What does physics sound like? To answer that question, Colin Hunter of Canada’s Perimeter Institute for Theoretical Physics has put together a collection of sounds associated with physics experiments and theory. Not surprisingly, the collection includes the now-famous “chirp” of gravitational waves produced when two black holes become one (see above video). Also in Hunter’s collection are the bird-like song of electrons whizzing through Earth’s van Allen radiation belt and audio simulations that highlight the differences between two theories of gravity
A carnival procession is one event where you are guaranteed to hear a cacophony as different bands march past. The physicist Michael Schreckenberg at the University of Duisberg and colleagues are big fans of the Cologne Rose Monday parade and have even written a paper about its dynamics. Using GPS data from marchers, they worked out that people at the end of the parade moved along the route much faster than those in the lead – something that goes against conventional wisdom about how traffic jams form. They explain why in a paper in EPL: “Traffic dynamics of carnival processions”.

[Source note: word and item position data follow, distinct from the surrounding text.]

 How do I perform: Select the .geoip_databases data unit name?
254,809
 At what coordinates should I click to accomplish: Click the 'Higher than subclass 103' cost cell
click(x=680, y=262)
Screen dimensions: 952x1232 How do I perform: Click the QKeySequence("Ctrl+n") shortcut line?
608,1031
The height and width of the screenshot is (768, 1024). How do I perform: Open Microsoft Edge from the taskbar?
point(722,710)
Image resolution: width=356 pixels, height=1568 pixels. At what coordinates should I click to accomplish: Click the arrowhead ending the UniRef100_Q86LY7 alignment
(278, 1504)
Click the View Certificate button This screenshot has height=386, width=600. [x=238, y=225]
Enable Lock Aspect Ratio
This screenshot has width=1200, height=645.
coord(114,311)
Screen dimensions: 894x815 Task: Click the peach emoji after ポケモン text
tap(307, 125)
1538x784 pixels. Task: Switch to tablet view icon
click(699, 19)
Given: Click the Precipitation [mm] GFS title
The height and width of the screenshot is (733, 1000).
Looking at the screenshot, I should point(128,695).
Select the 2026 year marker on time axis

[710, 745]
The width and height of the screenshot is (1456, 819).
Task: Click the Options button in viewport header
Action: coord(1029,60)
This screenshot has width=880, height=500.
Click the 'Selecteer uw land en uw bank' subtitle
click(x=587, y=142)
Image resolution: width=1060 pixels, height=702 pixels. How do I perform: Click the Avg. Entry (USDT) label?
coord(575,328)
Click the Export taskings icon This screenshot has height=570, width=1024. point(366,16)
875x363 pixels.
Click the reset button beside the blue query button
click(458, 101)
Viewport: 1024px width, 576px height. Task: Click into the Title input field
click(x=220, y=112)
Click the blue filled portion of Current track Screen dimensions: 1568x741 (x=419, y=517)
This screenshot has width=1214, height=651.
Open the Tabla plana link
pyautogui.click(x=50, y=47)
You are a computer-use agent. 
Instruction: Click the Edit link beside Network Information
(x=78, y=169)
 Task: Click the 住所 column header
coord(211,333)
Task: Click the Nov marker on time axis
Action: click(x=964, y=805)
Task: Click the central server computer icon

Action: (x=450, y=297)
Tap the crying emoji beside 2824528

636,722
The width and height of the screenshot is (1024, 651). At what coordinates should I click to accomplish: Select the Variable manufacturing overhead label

Before you watch Solo – the latest instalment of the Star Wars saga – you might want to read “Versions of Han Solo’s blaster exist”, the latest attempt to get people interested in physics by appealing to their love of Star Wars. Written by Martin Archer, who is a space plasma physicist at Queen Mary University of London, the article explains how the “blasters” ubiquitous in Star Wars films could be firing blobs of plasma – and how similar systems have been created here on Earth.
I bet Han Solo gets revved up for a day of adventures with a double shot of espresso. Physicists at the Paul Scherrer Institute in Switzerland have used neutrons to make a fantastic movie of coffee being made in a mokka.